Apple Maps may soon use drones to give you better directions
Apple Maps may soon use drones to give you better directions

In news that should make anyone who’s experienced an Apple Maps fail a little less angry, Bloomberg reports that unnamed sources say that Apple is taking steps to overhaul its Maps service.

The report’s sources claim Apple is building a new team of robotics and data-collection experts with the directive to use drones to capture and update map information. Up to now, Maps data has been collected by a fleet of street-bound cars, so taking to the sky would immediately expand the effort.

The drones would be especially helpful for up-to-the-minute road monitoring for accurate traffic information, an area where Apple Maps has lagged behind Google Maps. The data collected will be sent to Apple teams, which will be tasked with updating the app for the highest level of accuracy possible. According to Bloomberg‘s sources, at least one person from Amazon’s Prime Air division has been brought in for the work.

But do we really want a bunch of flying Apple cameras patrolling the skies across the country? The company will have to abide by the Federal Aviation Administration’s commercial drone-use regulations, which Apple committed to when they were rolled out back in August.

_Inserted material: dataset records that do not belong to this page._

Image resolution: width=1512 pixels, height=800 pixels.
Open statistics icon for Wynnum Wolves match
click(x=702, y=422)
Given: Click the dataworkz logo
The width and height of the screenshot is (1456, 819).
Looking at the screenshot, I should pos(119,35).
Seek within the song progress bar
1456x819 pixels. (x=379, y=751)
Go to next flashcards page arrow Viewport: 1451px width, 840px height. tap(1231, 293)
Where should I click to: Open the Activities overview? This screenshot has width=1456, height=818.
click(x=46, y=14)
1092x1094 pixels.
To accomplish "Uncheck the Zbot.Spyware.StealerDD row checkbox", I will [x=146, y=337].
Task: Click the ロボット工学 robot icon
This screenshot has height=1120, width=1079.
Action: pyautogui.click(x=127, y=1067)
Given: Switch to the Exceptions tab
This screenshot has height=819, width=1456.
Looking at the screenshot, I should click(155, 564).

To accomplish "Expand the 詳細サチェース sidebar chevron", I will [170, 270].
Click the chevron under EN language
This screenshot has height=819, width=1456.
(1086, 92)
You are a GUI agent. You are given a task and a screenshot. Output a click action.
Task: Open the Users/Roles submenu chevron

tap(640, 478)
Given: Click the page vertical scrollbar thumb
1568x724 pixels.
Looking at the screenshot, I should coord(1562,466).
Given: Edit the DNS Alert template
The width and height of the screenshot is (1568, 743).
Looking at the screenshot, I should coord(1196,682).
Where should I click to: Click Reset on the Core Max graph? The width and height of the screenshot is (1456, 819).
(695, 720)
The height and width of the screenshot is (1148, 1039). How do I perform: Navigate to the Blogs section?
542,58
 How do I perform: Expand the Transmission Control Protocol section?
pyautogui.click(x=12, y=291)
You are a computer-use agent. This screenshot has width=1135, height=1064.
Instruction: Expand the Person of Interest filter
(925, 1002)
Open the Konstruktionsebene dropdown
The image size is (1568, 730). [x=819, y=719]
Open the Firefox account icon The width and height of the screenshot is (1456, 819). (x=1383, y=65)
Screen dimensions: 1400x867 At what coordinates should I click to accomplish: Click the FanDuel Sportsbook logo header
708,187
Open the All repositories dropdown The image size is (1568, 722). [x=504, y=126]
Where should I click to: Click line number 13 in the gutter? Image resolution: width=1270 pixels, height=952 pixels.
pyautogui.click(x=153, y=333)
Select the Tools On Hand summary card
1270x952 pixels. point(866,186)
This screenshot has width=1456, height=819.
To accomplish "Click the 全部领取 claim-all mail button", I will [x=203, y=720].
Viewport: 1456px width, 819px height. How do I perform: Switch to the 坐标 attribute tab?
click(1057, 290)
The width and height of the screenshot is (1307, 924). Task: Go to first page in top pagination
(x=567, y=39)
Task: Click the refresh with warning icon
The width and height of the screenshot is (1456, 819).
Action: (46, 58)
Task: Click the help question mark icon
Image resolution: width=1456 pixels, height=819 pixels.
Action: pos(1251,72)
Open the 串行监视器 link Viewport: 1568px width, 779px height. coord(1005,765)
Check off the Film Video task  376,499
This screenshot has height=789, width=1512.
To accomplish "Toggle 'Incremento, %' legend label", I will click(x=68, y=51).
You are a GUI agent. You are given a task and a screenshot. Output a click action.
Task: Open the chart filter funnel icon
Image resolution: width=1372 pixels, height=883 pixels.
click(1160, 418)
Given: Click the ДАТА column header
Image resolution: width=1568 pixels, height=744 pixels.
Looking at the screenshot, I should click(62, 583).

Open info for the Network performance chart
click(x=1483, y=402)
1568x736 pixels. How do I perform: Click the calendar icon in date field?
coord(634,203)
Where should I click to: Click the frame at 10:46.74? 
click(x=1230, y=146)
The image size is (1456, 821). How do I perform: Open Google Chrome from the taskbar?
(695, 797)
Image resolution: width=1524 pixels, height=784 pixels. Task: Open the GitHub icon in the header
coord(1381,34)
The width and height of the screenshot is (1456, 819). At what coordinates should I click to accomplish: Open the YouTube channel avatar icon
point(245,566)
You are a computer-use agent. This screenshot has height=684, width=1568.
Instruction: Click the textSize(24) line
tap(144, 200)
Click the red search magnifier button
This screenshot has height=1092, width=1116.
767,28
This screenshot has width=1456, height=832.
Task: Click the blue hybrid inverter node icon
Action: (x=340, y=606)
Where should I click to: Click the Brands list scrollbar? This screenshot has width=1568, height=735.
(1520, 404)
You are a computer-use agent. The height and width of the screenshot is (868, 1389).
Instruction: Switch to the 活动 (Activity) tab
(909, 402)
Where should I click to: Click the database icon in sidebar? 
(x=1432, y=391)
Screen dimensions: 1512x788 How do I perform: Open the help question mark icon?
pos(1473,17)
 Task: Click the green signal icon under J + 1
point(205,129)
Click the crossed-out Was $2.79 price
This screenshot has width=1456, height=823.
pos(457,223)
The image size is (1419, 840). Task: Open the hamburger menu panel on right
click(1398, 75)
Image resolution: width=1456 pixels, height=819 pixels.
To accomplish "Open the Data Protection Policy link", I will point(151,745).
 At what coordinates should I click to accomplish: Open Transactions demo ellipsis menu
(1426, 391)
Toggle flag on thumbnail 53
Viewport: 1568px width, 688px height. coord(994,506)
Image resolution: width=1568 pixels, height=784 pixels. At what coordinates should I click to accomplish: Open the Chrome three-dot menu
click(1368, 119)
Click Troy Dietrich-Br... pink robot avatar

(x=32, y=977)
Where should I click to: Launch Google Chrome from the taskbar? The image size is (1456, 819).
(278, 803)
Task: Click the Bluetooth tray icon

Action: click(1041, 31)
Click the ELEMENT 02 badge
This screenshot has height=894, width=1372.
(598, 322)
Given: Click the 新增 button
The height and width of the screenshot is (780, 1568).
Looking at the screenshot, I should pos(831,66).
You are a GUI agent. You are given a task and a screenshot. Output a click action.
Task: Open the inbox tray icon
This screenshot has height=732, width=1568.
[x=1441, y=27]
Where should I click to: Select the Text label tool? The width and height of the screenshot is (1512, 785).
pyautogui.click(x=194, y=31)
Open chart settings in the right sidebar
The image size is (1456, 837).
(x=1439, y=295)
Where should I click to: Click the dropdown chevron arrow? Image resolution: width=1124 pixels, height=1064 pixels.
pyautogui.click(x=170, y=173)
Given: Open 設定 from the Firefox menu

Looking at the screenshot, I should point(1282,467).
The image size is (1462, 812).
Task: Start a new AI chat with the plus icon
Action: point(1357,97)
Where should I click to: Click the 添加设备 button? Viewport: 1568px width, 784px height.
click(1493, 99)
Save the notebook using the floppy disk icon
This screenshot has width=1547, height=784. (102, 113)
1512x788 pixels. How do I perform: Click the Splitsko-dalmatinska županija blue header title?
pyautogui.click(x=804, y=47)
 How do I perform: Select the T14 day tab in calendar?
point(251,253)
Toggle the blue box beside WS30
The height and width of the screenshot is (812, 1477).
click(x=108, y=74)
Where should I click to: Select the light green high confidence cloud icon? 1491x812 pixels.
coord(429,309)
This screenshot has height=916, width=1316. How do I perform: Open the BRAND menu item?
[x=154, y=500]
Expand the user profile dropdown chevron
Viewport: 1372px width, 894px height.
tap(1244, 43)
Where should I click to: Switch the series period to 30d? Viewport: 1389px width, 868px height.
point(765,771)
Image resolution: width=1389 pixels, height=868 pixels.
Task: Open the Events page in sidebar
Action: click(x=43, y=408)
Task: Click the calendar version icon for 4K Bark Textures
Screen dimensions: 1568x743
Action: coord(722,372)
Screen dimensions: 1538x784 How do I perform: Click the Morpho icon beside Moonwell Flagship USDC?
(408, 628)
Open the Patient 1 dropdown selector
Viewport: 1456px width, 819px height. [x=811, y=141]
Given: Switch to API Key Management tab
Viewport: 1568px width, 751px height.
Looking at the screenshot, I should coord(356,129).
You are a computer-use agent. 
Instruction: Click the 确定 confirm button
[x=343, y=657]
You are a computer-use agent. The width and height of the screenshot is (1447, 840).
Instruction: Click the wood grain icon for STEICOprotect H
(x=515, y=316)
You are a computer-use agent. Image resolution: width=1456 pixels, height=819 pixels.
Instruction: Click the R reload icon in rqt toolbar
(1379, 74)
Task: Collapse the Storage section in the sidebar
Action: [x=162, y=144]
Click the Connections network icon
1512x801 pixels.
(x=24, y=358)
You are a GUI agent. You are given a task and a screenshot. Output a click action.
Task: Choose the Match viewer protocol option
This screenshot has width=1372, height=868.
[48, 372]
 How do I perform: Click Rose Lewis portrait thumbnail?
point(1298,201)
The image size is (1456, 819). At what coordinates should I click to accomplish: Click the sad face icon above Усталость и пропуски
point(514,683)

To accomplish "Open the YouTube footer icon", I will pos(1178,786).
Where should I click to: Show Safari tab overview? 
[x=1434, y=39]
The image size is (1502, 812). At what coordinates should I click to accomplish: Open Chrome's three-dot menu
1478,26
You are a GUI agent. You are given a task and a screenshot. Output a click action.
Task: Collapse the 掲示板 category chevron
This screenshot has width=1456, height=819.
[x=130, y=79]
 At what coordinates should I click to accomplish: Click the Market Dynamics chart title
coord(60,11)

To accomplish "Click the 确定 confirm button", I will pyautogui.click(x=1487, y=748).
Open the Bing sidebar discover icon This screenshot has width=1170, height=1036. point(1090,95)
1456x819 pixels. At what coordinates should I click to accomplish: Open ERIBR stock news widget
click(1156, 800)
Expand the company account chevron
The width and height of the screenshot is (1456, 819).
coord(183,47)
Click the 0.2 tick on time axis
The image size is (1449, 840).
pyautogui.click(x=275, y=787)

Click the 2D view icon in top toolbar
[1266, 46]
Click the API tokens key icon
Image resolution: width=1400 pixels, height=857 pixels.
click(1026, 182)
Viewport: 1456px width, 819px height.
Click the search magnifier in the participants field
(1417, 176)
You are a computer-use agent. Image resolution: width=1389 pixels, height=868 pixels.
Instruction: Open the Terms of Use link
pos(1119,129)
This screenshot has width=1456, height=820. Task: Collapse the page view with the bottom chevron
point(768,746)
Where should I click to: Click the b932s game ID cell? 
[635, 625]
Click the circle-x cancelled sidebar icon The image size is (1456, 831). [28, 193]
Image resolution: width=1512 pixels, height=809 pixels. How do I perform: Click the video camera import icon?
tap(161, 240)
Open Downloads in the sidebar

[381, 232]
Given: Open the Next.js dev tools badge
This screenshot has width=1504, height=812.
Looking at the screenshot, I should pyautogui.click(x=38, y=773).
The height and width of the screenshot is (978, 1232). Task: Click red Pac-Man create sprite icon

Those regulations might make the drone initiative in cities near impossible, since flying over people and buildings are two of its strongest prohibitions. But in countries where there aren’t commercial restrictions, Apple can fly all it wants.

Along with the drones, Bloomberg‘s sources said that Apple is also developing new Maps features for use indoors and for its in-car navigation service. In a move that went largely under the radar last year, Apple acquired Finnish startup Indoor.io, a deal now confirmed.

That purchase, along with the more well-known acquisition of WiFiSlam (whose tech looked to be behind a mysterious mapping app that popped up last year) point to improved indoor navigation on Apple Maps.

In the future, Apple Maps users might be in for a new indoor mapping view for high-traffic buildings (think airports and museums).